◆ **What to work on**
Reproduce, without any change, the span of lines from the opening of the records below to the line containing "Task: Click the system Volume slider track", inclusive.

◆ **The records**
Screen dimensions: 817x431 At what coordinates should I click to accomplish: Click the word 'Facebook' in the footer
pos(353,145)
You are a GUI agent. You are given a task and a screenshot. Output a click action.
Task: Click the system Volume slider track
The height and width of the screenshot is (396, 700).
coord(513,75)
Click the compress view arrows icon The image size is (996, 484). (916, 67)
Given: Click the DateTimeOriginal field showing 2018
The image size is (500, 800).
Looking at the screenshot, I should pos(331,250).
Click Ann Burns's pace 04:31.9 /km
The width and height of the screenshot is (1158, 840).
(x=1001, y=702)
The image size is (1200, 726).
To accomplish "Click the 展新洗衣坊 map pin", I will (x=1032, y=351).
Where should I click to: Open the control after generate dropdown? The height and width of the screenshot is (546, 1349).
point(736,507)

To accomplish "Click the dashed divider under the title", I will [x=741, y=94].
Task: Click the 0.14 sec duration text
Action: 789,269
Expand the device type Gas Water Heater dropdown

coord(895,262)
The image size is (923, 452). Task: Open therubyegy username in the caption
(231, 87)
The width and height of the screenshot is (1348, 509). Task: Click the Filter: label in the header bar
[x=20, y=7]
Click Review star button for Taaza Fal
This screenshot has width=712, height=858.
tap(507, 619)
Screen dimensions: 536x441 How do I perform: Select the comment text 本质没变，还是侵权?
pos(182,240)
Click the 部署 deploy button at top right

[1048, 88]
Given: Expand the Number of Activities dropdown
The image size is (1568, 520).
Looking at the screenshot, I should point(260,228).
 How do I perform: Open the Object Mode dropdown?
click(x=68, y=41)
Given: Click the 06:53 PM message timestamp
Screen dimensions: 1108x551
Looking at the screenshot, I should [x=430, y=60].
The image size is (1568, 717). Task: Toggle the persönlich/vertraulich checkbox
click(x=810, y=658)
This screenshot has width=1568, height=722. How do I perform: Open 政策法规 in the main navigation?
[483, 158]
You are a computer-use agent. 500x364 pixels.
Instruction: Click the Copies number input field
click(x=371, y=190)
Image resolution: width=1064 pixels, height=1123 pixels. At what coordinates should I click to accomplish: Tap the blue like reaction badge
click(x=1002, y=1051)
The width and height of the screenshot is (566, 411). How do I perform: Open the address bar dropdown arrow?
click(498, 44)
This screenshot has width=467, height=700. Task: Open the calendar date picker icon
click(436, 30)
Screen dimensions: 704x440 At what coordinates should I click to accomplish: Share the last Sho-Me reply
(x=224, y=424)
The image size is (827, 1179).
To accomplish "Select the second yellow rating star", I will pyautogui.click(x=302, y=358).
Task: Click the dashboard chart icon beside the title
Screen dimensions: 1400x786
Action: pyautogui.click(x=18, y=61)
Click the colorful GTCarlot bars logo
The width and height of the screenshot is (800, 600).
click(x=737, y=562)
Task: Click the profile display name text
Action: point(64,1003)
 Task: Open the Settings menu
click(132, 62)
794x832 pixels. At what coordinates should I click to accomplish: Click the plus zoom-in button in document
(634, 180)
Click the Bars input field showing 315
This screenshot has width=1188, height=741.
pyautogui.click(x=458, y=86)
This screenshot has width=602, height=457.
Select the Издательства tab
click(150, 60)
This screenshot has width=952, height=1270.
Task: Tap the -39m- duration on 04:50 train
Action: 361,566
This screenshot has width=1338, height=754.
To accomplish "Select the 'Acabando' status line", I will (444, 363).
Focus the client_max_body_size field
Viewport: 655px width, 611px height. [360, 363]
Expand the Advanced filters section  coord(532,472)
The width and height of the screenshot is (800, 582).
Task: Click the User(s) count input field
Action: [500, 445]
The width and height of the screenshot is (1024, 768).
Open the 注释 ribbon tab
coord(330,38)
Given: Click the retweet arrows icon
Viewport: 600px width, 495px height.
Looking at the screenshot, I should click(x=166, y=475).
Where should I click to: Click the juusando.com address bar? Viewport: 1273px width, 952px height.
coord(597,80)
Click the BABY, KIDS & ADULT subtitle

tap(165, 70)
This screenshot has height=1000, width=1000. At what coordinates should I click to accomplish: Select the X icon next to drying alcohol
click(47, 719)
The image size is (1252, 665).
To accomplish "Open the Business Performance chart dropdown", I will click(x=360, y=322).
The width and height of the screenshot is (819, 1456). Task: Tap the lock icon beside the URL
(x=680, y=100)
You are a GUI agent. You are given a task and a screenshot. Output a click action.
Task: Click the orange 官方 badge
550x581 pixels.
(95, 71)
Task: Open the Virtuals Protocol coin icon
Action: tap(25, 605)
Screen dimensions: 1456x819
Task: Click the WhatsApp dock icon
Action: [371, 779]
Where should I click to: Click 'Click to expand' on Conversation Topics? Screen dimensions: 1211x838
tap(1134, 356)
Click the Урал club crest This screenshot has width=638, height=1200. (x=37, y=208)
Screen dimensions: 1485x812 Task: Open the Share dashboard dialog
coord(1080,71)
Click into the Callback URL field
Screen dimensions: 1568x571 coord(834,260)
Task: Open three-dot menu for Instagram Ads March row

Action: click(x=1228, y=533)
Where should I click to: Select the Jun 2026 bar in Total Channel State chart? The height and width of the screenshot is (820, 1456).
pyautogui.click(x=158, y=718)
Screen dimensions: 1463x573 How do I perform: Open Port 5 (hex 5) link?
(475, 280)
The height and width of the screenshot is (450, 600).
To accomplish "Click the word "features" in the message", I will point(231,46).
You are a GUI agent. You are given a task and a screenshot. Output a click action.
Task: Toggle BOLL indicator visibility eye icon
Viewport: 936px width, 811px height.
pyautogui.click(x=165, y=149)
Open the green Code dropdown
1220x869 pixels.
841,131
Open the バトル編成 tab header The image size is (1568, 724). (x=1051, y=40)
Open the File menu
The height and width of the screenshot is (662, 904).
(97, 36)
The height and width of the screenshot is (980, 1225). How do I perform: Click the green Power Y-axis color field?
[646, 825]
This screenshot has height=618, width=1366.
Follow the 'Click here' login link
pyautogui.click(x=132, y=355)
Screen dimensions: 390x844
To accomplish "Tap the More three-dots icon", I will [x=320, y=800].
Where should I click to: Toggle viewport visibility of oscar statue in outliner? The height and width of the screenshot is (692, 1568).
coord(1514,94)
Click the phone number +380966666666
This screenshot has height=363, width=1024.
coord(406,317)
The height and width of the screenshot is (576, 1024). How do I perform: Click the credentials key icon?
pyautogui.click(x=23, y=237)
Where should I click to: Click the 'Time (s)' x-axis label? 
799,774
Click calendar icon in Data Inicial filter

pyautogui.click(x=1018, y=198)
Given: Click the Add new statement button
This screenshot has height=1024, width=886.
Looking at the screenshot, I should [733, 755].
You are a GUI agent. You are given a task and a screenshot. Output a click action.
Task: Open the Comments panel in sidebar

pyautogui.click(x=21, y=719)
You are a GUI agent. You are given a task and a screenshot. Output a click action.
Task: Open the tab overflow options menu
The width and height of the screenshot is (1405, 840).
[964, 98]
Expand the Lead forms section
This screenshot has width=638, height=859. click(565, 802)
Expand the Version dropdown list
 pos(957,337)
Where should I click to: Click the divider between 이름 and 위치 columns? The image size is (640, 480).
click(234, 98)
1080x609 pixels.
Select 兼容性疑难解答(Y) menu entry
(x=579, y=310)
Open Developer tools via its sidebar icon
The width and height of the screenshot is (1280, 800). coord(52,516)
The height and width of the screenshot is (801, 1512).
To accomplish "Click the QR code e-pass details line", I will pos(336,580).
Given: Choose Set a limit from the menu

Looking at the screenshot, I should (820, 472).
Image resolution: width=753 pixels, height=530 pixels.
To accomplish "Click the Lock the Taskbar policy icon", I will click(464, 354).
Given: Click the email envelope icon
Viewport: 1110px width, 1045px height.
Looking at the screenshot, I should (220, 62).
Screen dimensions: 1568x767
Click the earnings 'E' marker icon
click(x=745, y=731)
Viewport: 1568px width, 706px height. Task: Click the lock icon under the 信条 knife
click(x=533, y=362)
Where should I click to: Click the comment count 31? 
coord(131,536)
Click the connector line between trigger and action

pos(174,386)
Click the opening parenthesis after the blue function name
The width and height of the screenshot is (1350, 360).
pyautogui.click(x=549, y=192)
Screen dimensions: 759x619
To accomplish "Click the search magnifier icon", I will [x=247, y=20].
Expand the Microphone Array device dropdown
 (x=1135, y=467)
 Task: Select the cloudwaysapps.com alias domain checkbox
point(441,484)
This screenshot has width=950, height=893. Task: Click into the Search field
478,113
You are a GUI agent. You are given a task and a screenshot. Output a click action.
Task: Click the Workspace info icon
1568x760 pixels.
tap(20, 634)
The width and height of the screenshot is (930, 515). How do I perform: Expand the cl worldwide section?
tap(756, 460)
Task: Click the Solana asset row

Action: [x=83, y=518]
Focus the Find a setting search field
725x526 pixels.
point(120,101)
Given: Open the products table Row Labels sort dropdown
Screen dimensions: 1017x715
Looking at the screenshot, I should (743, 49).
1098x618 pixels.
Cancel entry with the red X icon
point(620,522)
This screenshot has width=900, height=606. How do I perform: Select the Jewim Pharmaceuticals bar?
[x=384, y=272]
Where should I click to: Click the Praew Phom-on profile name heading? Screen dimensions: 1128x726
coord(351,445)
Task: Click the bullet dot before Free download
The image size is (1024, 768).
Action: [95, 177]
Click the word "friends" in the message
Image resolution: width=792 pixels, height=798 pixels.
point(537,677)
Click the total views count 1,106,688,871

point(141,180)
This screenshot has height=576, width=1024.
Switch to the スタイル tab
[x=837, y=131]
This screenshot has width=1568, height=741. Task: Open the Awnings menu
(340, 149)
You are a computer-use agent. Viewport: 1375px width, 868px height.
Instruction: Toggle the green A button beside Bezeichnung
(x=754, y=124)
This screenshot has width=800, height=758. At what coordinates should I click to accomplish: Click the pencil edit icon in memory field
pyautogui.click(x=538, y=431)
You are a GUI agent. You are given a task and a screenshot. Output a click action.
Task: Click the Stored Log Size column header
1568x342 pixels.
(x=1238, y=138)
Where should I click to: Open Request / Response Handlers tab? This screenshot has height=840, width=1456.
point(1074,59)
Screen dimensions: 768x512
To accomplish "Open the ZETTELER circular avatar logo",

◆ **Answer section**
Screen dimensions: 817x431 At what coordinates should I click to accomplish: Click the word 'Facebook' in the footer
pos(353,145)
You are a GUI agent. You are given a task and a screenshot. Output a click action.
Task: Click the system Volume slider track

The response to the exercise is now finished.